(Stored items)
--- START ---

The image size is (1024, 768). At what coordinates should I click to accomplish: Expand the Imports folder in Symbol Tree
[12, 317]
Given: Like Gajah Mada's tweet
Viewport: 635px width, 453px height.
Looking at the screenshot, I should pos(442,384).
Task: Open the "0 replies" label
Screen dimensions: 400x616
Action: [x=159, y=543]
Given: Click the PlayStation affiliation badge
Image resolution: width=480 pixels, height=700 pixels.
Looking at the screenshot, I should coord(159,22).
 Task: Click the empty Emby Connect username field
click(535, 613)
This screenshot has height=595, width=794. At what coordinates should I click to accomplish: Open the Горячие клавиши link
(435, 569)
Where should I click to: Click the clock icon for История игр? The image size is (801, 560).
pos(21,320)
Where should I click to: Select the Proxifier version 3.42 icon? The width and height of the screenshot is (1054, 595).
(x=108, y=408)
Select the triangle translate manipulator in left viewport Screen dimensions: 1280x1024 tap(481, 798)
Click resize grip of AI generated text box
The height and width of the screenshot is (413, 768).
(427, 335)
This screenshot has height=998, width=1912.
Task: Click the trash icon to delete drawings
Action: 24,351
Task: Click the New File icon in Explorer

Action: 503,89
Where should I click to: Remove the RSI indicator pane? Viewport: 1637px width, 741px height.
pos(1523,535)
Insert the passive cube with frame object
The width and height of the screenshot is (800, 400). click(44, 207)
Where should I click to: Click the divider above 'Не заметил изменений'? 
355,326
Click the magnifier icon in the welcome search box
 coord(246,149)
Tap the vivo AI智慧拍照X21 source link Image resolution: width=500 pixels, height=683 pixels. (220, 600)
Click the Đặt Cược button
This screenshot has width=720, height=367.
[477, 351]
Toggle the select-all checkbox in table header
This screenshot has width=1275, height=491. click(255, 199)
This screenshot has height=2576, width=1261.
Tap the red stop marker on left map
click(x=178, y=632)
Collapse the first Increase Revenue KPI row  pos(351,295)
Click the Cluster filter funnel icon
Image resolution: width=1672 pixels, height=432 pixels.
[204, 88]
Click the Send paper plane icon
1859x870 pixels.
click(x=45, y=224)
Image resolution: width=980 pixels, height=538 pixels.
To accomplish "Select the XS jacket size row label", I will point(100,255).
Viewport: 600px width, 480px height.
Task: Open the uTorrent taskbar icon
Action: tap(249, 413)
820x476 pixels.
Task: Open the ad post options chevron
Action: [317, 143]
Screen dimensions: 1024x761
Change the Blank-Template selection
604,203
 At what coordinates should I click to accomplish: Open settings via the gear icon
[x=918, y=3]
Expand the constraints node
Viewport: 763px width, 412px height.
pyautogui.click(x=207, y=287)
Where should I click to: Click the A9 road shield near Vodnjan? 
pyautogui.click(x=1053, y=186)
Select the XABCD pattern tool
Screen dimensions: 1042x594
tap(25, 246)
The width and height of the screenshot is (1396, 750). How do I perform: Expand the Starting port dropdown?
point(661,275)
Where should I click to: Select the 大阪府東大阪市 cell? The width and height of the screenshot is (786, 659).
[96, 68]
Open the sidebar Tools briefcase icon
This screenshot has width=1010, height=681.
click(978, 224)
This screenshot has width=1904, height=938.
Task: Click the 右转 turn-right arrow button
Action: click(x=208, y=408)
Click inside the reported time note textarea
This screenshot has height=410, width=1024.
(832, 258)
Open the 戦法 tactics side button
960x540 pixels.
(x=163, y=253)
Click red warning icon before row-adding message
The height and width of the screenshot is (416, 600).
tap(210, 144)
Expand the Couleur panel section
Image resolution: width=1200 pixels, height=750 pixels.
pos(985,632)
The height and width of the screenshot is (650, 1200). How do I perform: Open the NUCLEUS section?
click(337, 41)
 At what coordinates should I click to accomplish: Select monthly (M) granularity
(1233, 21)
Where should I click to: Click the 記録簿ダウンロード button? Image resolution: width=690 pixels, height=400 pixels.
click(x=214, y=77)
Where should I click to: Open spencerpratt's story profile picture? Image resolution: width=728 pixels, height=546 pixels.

--- END ---

• **Task description**: Whenever a line of the data includes the word "Given", show that line in full.

• **Problem solution**:
Given: Like Gajah Mada's tweet
Given: Click the PlayStation affiliation badge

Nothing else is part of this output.